La bourse contenant la Grande Montre fut projetée du haut de la Tour et tomba à nos pieds avec un craquement sinistre.
- Je crois qu’elle est cassée… murmura Jisk avec sa perspicacité habituelle.
- Tu m’étonnes ! Une chute de cinquante mètres, ça laisse pas indemne !
J’étais atterré. Qu’allait-on dire au Monstrueux Mais Aimable Ogre Velu et Verruqueux ? On ne pouvait pas rentrer à Capitale avec une Montre cassée, quand même !
- Dis donc, Raspok ! s’écria Jisk. Tu ne pourrais pas nous réparer cette Montre ? Tu es sorcier, après tout !
- Non, je ne suis pas spécialisé en guérison, désolé. Par contre, je peux remonter le temps juste avant qu’elle ne soit cassée, mais c’est un sort…
- Oh, fais-le, s’il te plaît ! Nous ferons attention à la rattraper, cette fois !
- Je n’ai jamais essayé, je ne sais pas si ça va marcher !
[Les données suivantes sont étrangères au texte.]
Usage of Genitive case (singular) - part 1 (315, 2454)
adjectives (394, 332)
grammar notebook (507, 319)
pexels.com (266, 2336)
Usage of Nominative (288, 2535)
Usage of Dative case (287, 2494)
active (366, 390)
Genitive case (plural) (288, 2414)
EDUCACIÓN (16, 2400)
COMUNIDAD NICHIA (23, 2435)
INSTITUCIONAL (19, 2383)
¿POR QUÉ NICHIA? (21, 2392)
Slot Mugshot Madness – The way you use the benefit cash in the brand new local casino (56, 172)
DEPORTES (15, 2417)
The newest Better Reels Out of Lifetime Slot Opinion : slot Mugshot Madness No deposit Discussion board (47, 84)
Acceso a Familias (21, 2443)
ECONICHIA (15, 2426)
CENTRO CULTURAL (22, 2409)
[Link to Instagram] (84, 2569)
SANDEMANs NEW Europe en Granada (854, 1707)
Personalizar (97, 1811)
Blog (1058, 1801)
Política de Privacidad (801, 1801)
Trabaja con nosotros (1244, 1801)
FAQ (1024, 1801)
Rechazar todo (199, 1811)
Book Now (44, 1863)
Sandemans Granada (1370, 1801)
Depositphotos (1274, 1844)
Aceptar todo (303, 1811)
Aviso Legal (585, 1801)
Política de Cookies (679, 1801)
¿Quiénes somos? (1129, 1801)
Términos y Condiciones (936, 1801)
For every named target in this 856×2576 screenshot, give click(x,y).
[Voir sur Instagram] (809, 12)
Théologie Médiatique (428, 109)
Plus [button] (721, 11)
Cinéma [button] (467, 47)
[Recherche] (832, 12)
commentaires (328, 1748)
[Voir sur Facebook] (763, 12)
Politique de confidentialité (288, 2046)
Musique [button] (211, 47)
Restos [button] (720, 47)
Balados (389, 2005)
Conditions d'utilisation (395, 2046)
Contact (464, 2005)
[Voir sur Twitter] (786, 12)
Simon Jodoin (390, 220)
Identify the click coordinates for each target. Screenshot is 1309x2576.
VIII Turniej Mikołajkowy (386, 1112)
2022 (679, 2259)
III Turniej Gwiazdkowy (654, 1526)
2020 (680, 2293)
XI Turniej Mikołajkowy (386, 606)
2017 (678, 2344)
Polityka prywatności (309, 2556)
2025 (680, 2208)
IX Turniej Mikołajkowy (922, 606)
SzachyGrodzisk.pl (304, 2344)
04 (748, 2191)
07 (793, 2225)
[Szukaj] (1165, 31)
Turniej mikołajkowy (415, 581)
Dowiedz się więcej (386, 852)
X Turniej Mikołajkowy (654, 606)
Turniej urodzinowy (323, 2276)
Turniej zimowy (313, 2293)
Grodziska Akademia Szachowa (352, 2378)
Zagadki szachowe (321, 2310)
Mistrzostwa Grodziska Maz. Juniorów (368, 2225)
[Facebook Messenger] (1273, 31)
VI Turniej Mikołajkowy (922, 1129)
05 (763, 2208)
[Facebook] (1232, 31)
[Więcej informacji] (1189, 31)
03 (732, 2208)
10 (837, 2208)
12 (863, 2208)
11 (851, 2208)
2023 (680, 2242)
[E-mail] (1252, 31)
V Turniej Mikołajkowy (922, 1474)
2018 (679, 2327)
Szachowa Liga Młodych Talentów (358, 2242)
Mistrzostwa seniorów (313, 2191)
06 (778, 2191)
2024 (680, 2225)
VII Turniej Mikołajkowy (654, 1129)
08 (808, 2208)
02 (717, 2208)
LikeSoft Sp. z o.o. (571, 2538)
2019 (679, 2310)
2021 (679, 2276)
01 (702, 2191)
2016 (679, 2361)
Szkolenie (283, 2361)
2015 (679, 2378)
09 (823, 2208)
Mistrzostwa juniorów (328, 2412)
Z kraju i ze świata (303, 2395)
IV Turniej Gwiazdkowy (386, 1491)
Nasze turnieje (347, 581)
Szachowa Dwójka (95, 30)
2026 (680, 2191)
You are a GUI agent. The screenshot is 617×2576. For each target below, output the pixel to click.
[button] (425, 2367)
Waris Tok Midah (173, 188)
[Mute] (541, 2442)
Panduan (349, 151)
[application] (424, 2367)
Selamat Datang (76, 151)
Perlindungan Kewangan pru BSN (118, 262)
- On tente le tout pour le tout !
- Vous l’aurez voulu… Attrackto…
La Montre commença à se soulever dans les airs.
- Zut, ça c’est la formule d’attraction, désolé… Ah, je m’en souviens ! Trezad’o vearii jün’as, trabistok’é, lala, doubidou !
Tout devint noir…
La voix criarde se fit entendre une nouvelle fois :
- Tenez !
La bourse contenant la Grande Montre fut projetée du haut de la Tour et tomba à nos pieds avec un craquement sinistre.
- Je crois qu’elle est cassée… murmura Jisk avec sa perspicacité habituelle.
- Tu m’étonnes ! Une chute de cinquante mètres de haut, ça laisse pas indemne !
J’étais atterré. Qu’allait-on dire au Monstrueux Mais Aimable Ogre Velu et Verruqueux ? On ne pouvait pas rentrer à Capitale avec une Montre cassée, quand même !
- Dis donc, Raspok ! s’écria Jisk. Tu ne pourrais pas nous réparer cette Montre ? Tu es sorcier, après tout !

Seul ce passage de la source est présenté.